Macrophage autophagy may play an important role in the development of COPD, but the exact mechanism is unknown. ATG5 specifically reduces the acidification of exosome-producing late nuclear endosomes by moving the regulatory component ATP6V1E1 into exosomes and disrupting the acidified v1v0-ATPase33, suggesting a link between ATG5 and ATP6V1E1, and the role of ATP6V1E1 in COPD has not been studied. It was found that the autophagy proteins ATG5 and LC3 synergistically regulate MVB (multivesicular bodies) acidification and exosome production by controlling the interaction of ATP6V1E1 with the V1V0-ATPase complex34. Furthermore, EV (extracellular vesicle) biogenesis and autophagy are thought to be functionally linked as late nuclear endosomes can fuse with immature autophagosomes35,36. Our study found that lung tissue ATP6V1E1 expression was increased in COPD mice compared to normal controls and decreased in ATG5myeΔ COPD mice compared to wild-type COPD mice, and we hypothesize that macrophage autophagy may contribute to COPD development by affecting exosomes through ATG5/ATP6V1E1. This needs to be further investigated and elaborated on in future experiments.
Limitations
Our study has some limitations.
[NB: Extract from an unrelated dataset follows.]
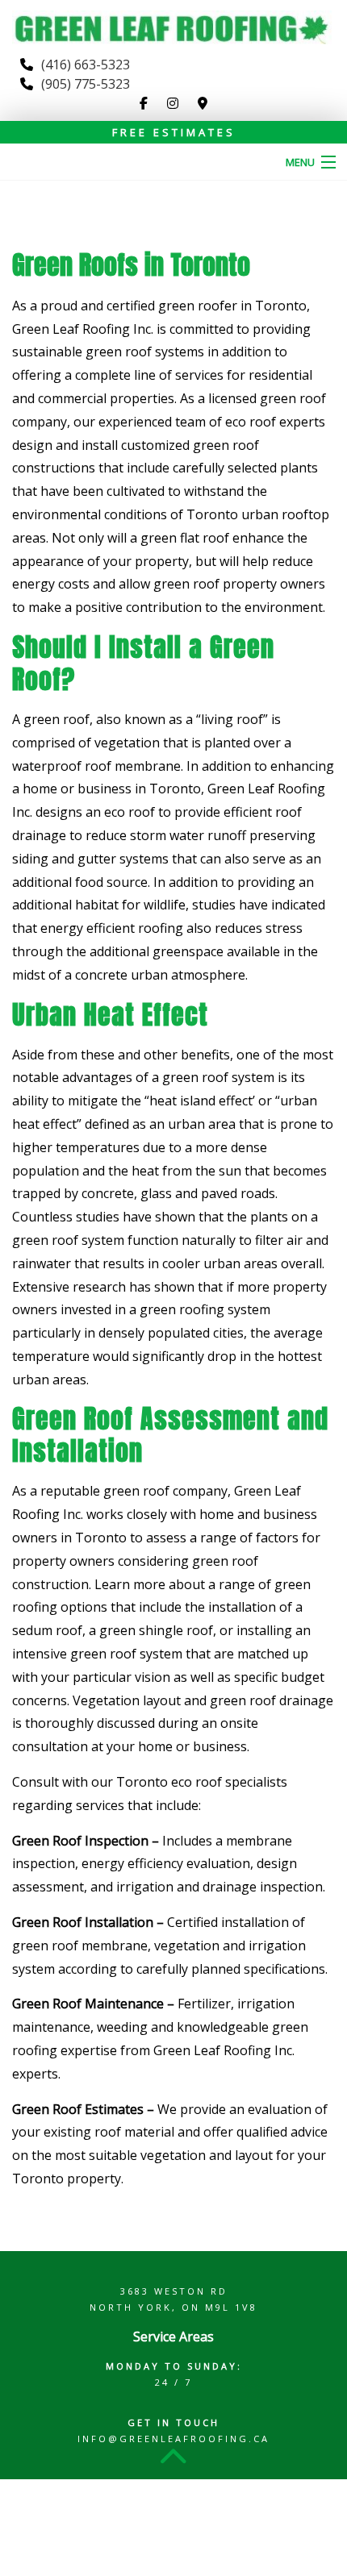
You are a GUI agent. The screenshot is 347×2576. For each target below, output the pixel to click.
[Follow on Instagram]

First, the mechanism of ATG5/ATP6V1E1 in COPD was not studied in depth. Second, our study was only a phenomenological study. More in-depth and comprehensive research on the mechanism needs to be carried out in the following studies, for example, the interaction and communication relationship between macrophage autophagy and bronchial epithelial cells and other cells.